*** Opening Selected extract ***

Monday, January 28, 2019

School Scope: UFT Election Season Opens



School Scope: UFT Election Season Opens

By Norm Scott
The WAVE - published in print edition January 25, 2019 (originally submitted Jan. 19, 2019).

This week is the formal opening of the United Federation of Teachers three month election season with a month long petitioning campaign. Final vote count will be on April 17. With over 120,000 active members and 60,000 retirees, the UFT is the largest union local in the nation. Within the UFT are political parties – caucuses. Unity Caucus has dominated and controlled the UFT since its inception in the early 60s. Over that time a variety of caucuses have risen up to challenge Unity. Over the past three decades opposition groups have only made headway in the high schools, which one or a combination of caucuses have won.

*** Closing Selected extract ***
*** Opening Data for analysis ***

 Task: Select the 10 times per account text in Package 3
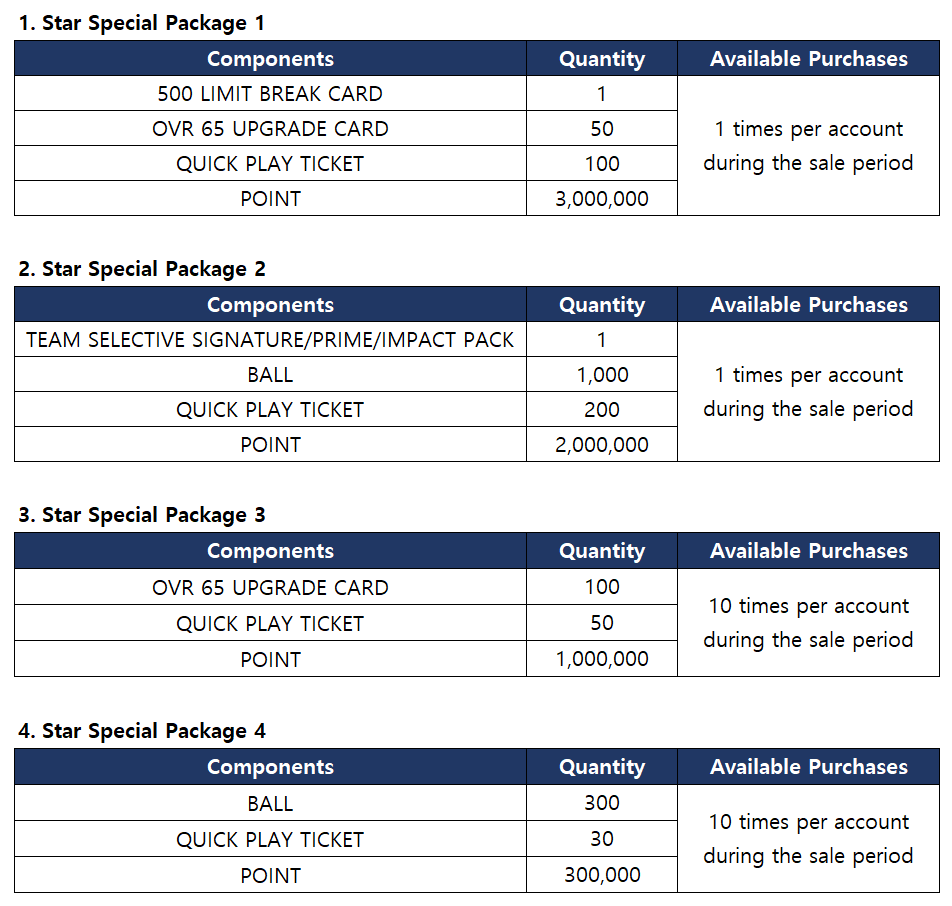pyautogui.click(x=809, y=606)
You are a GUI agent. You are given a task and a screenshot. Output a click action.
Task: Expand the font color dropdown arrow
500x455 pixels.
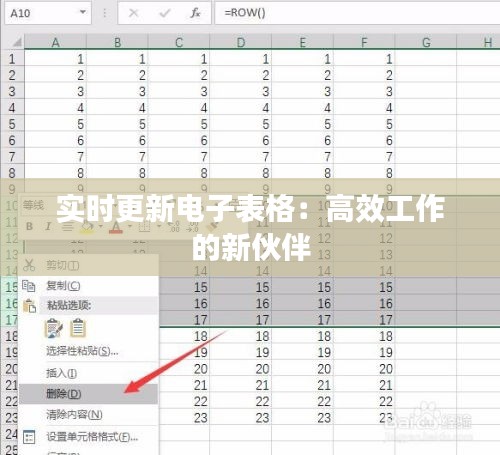tap(130, 227)
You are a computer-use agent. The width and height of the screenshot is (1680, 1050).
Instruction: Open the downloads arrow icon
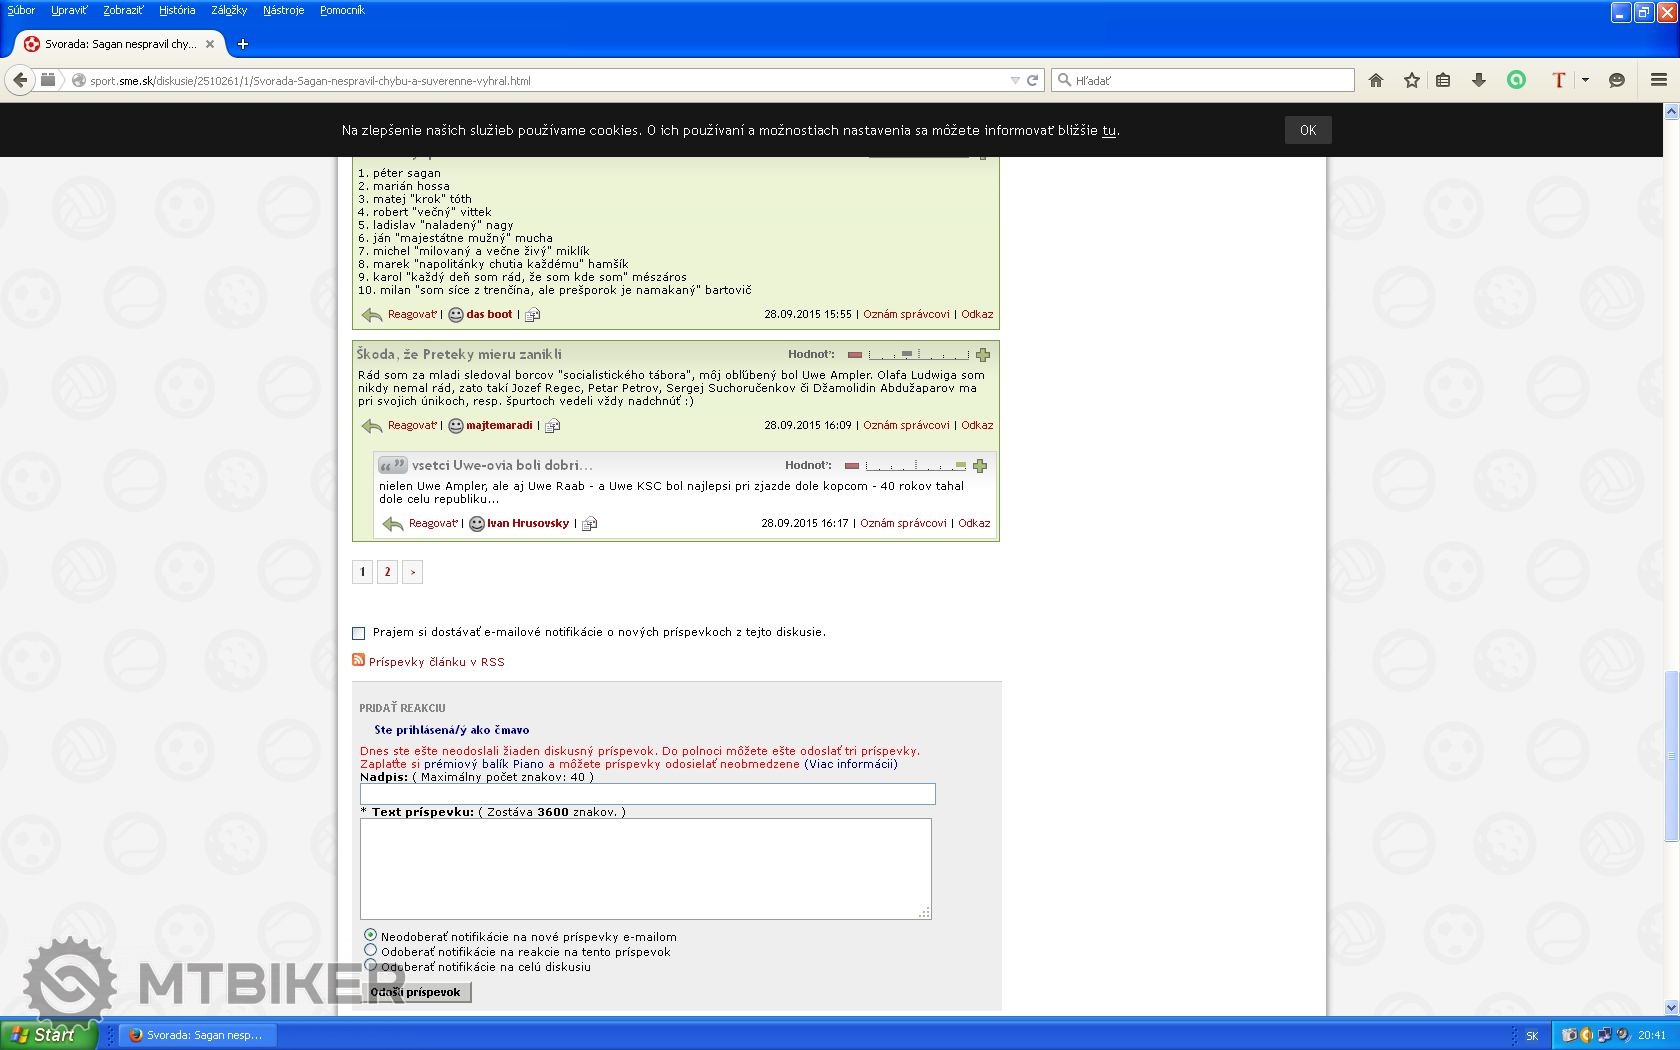point(1478,80)
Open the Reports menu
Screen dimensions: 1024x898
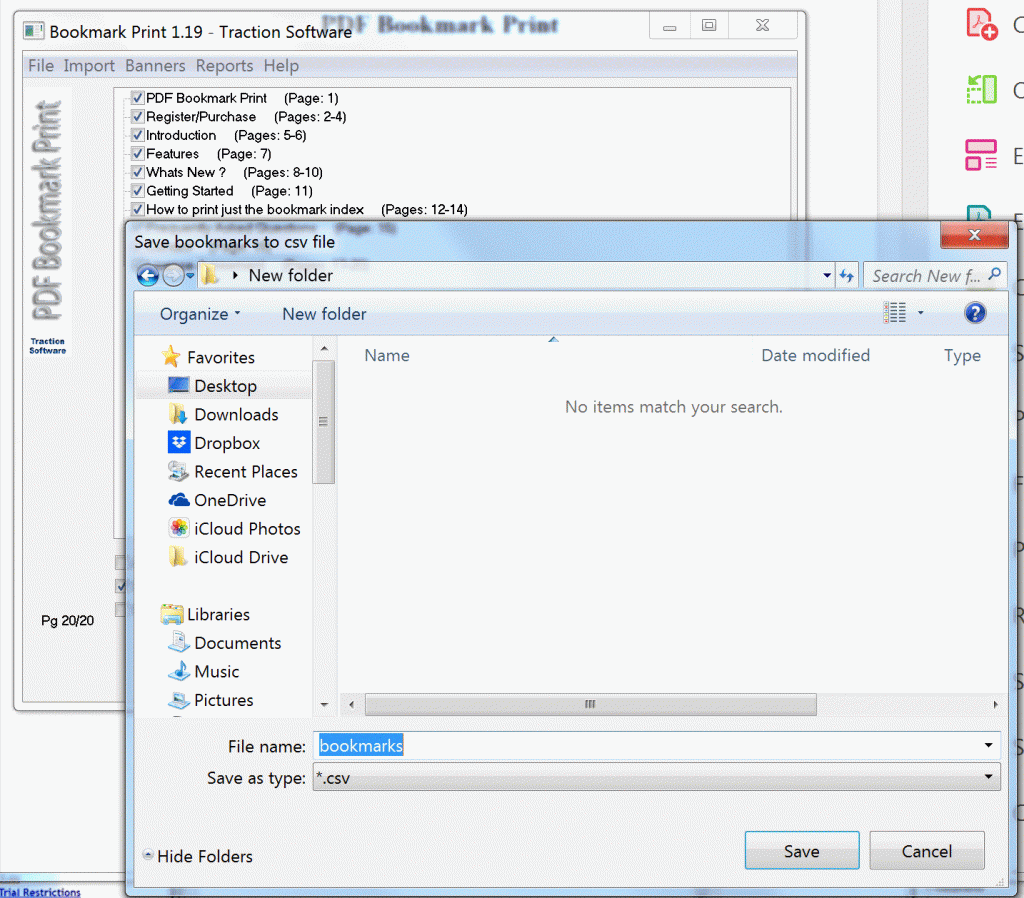pyautogui.click(x=224, y=66)
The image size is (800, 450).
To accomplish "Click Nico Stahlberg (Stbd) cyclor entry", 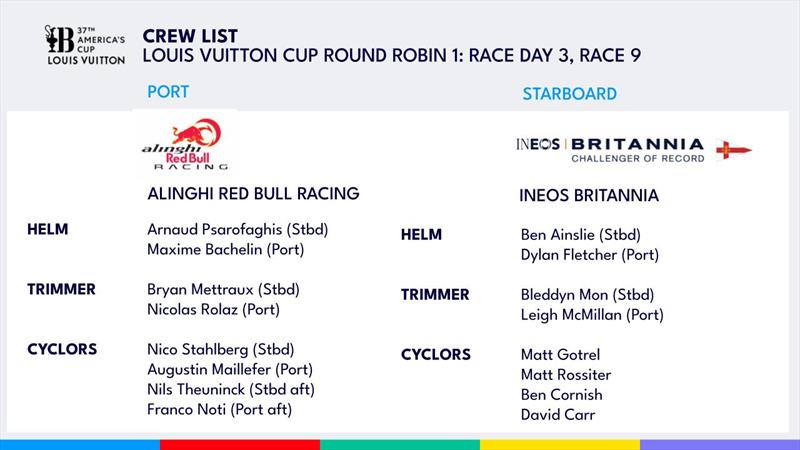I will tap(220, 349).
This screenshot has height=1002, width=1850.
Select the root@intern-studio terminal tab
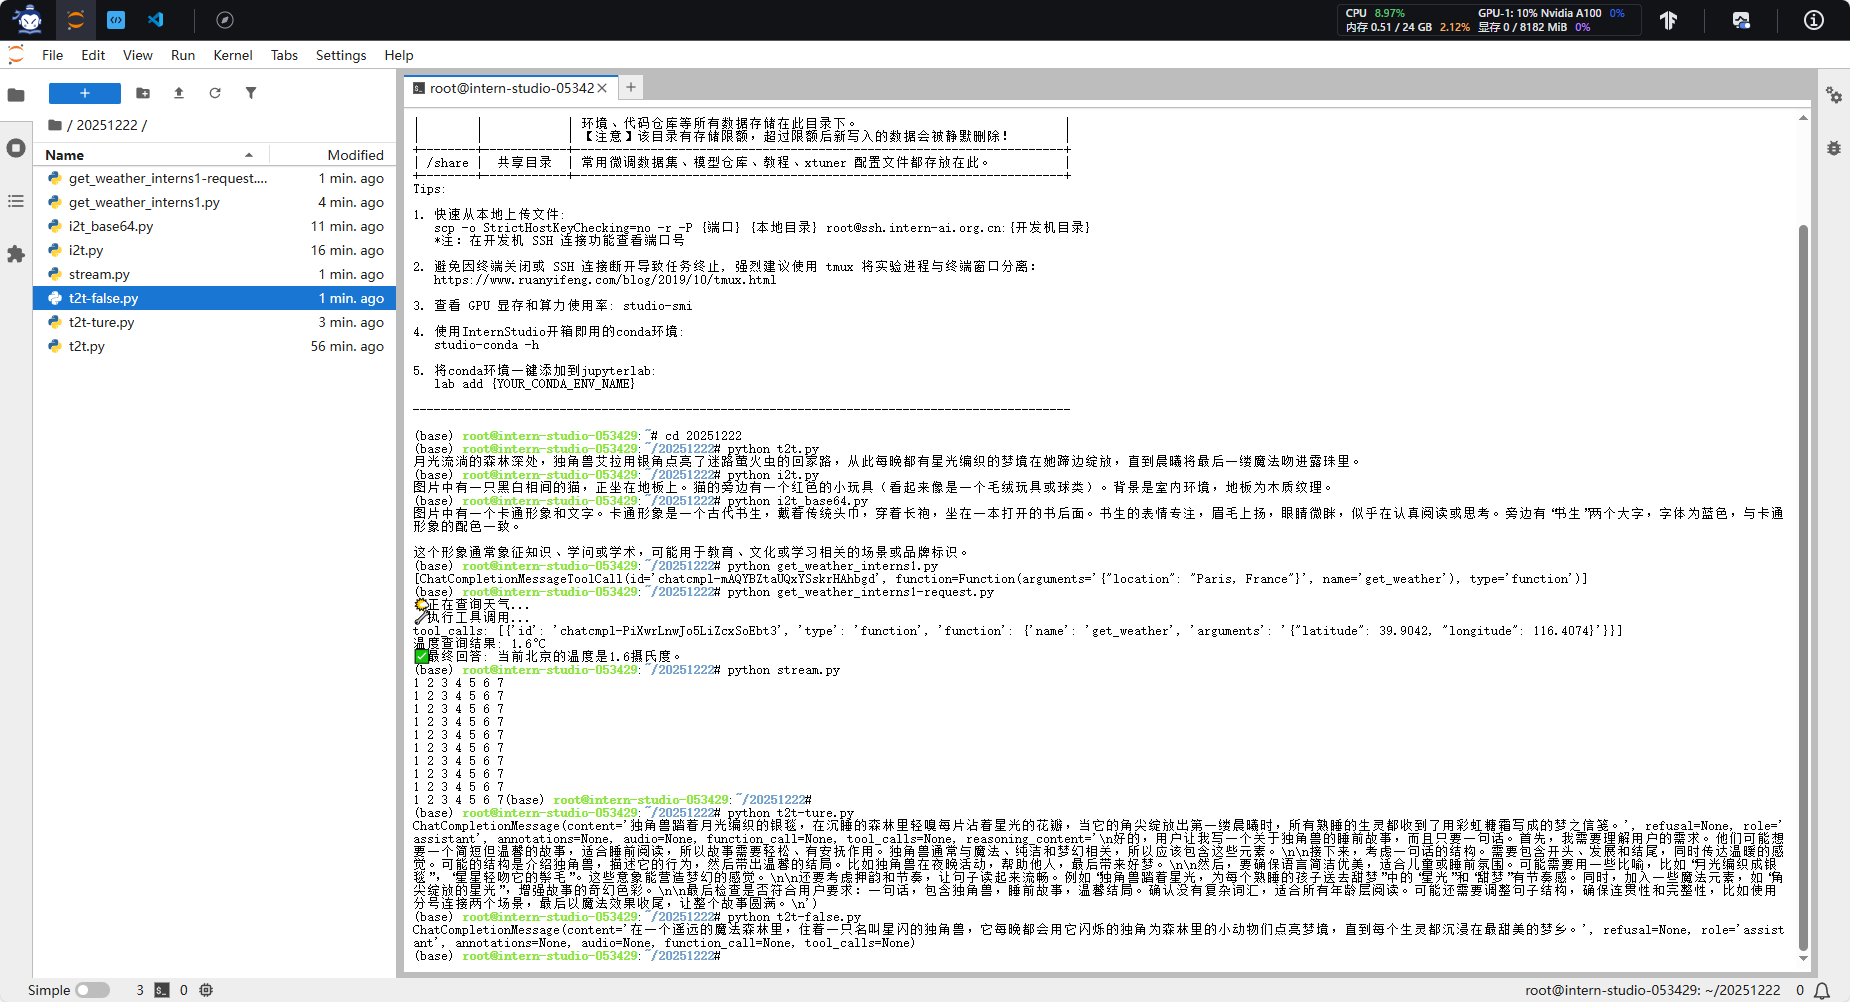[x=510, y=88]
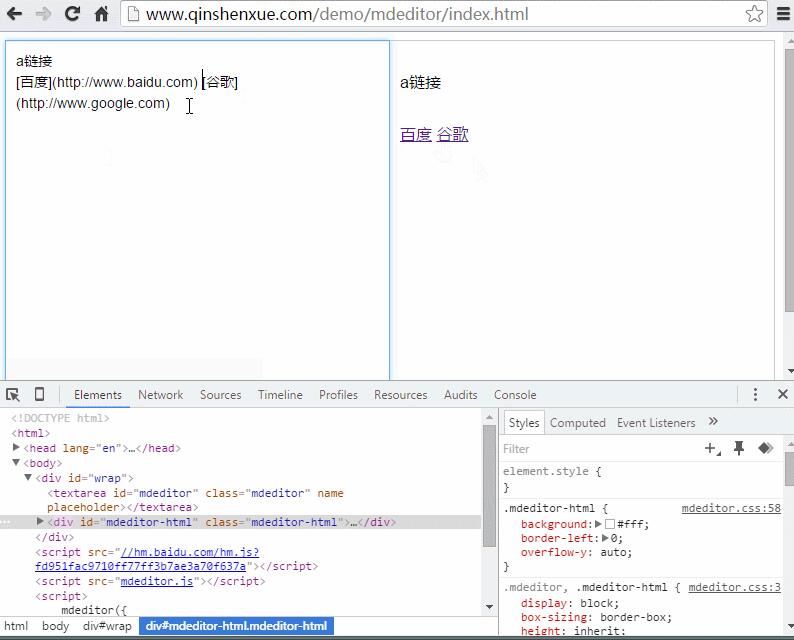Show more sidebar tabs chevron
The image size is (794, 640).
tap(713, 422)
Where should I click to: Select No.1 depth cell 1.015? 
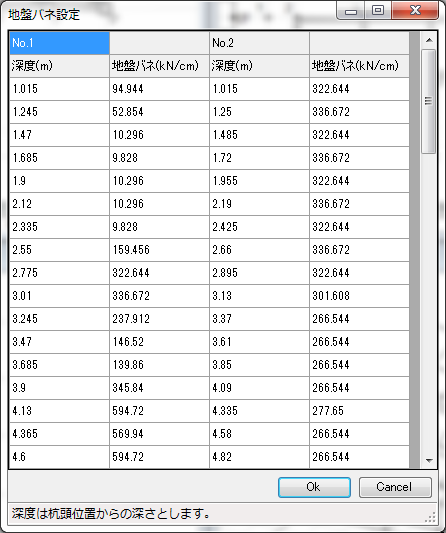(x=59, y=89)
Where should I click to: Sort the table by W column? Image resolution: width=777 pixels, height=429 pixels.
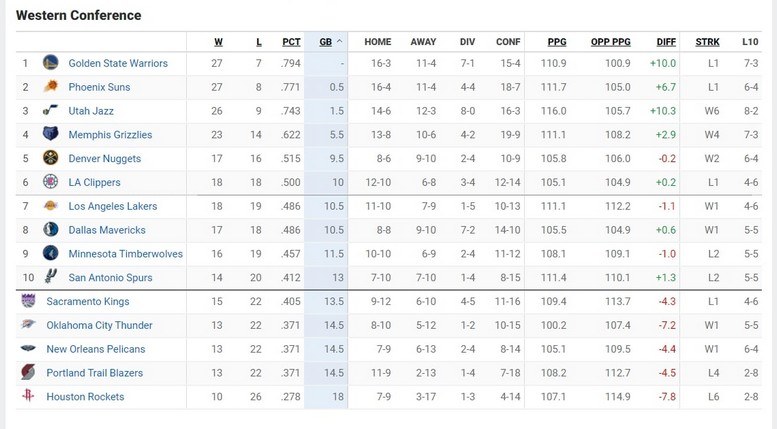(218, 42)
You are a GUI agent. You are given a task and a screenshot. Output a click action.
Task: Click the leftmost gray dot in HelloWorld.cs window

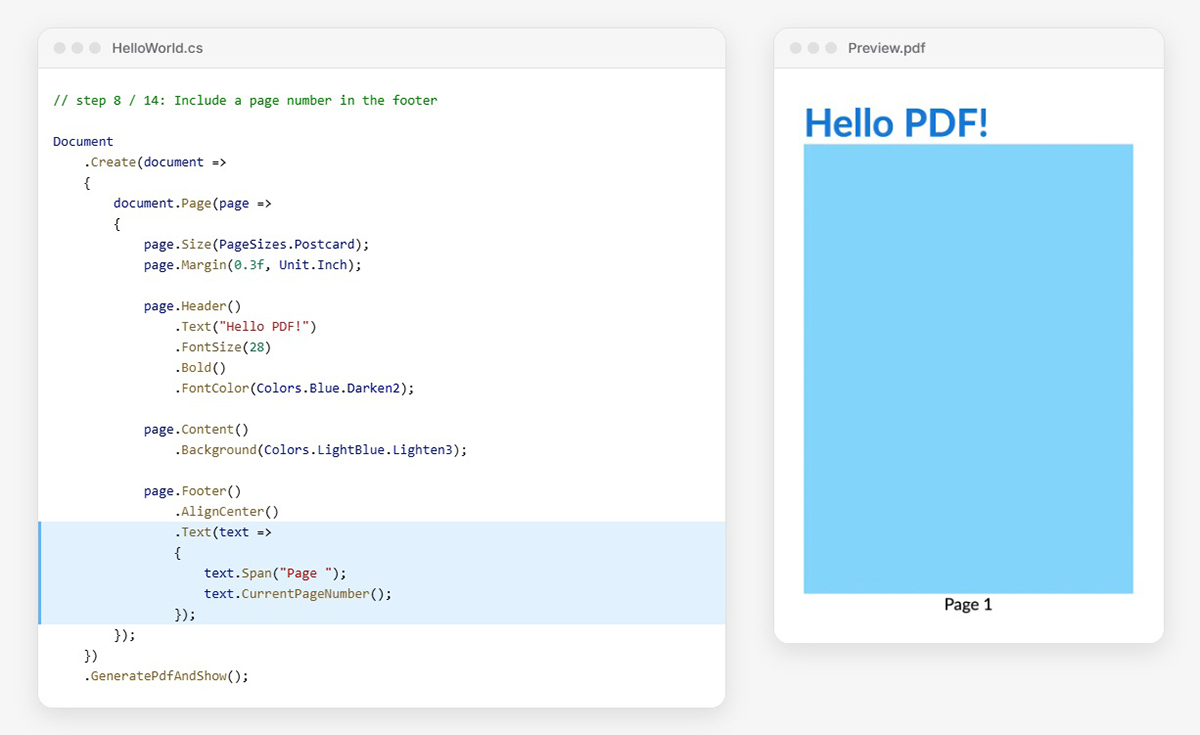click(59, 48)
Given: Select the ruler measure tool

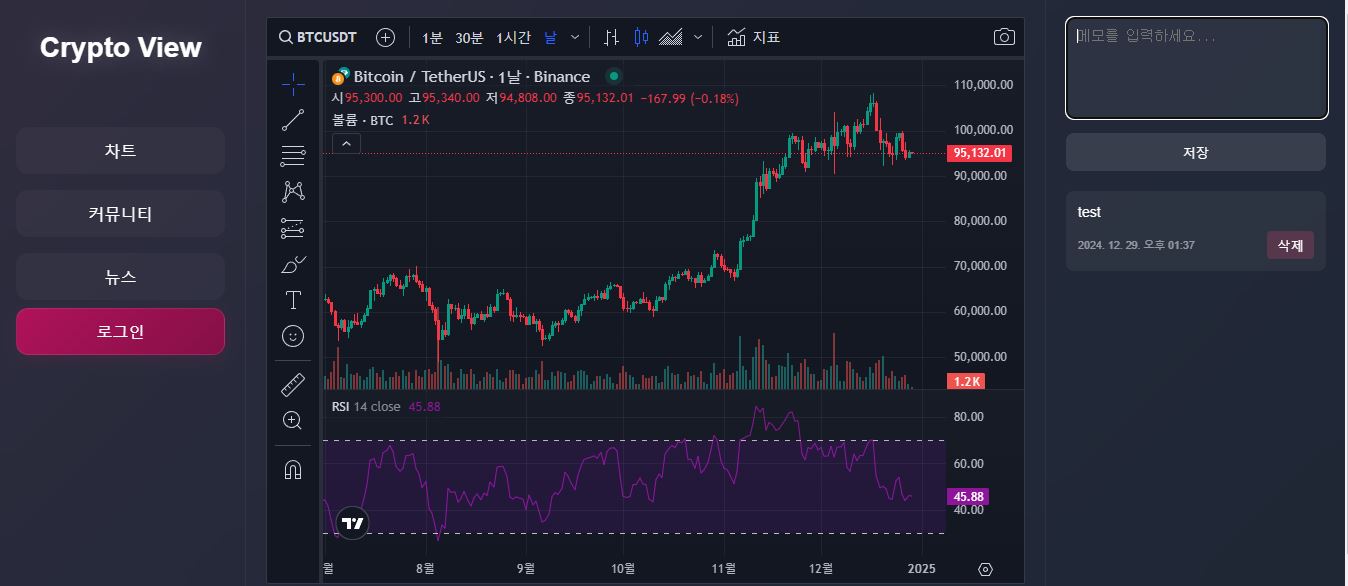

*** Closing Data for analysis ***

Complete the following:
A - In the UFT election column, on what date will the final vote count take place?
B - Reproduce the stretch of the UFT election column from "By Norm Scott" through "caucuses have won.".

Answers to the tasks:
A - April 17

B -
By Norm Scott
The WAVE - published in print edition January 25, 2019 (originally submitted Jan. 19, 2019).

This week is the formal opening of the United Federation of Teachers three month election season with a month long petitioning campaign. Final vote count will be on April 17. With over 120,000 active members and 60,000 retirees, the UFT is the largest union local in the nation. Within the UFT are political parties – caucuses. Unity Caucus has dominated and controlled the UFT since its inception in the early 60s. Over that time a variety of caucuses have risen up to challenge Unity. Over the past three decades opposition groups have only made headway in the high schools, which one or a combination of caucuses have won.